Azimilide, a novel class III antiarrhythmic agent, blocks both the slowly activating (IKs) and rapidly activating (IKr) components of the delayed rectifier potassium current, which distinguishes it from conventional potassium channel blockers such as sotalol and dofetilide, which block only IKr. Azimilide is being developed to prolong the time to recurrence of atrial fibrillation, atrial flutter, and paroxysmal supraventricular tachycardia in patients with and without structural heart disease. Azimilide is also being studied for its role in prevention of sudden cardiac death in high-risk patients after myocardial infarction (MI). Preclinical and clinical studies indicate that azimilide prolongs cardiac refractory period in a dose-dependent manner, as manifested by increases in action potential duration, QTc interval, and effective refractory period. Azimilide does not affect PR or QRS interval and minimally affects hemodynamic properties such as blood pressure and heart rate. Its in vivo effects appear to be rate-independent and are maintained under ischemic or hypoxic conditions, properties of potential clinical significance. Azimilide has shown excellent efficacy (>85%) in suppressing supraventricular arrhythmias in a variety of dog models. It also suppressed complex ventricular arrhythmias in infarcted dogs and, in a sudden death cardiac model, decreased mortality. Azimilide pharmacokinetics are very predictable. The drug is completely absorbed, and the extent of absorption is not affected by food. It can be administered once daily. Clinical data suggest that dose adjustments of azimilide are not required for age, gender, hepatic or renal function, or concomitant use of digoxin or warfarin.
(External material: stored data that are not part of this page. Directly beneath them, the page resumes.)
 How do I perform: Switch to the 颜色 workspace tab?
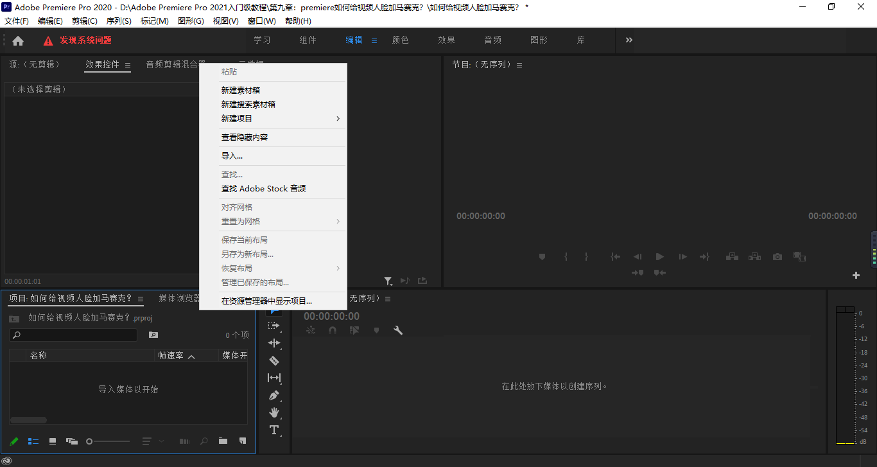coord(400,40)
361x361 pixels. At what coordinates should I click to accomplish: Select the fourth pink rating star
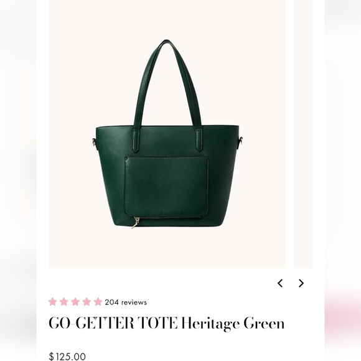click(87, 302)
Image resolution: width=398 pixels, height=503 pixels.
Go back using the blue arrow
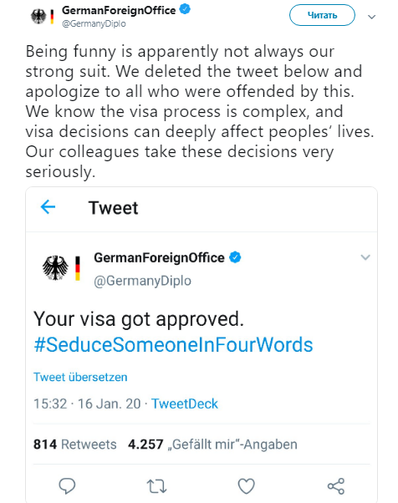(48, 207)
Azimilide has a good safety profile in open-label safety studies in >800 supraventricular arrhythmia patients, most with structural heart disease. The incidence of serious adverse events, including torsade de pointes, is low. The rate of patient withdrawal from long-term studies is also encouragingly low. Unlike amiodarone, azimilide has shown no evidence of pulmonary or ocular toxicity. Azimilide is expected to provide a unique new therapy for the prevention of supraventricular arrhythmias and sudden cardiac death when Phase III clinical trials are complete and safety and efficacy are confirmed.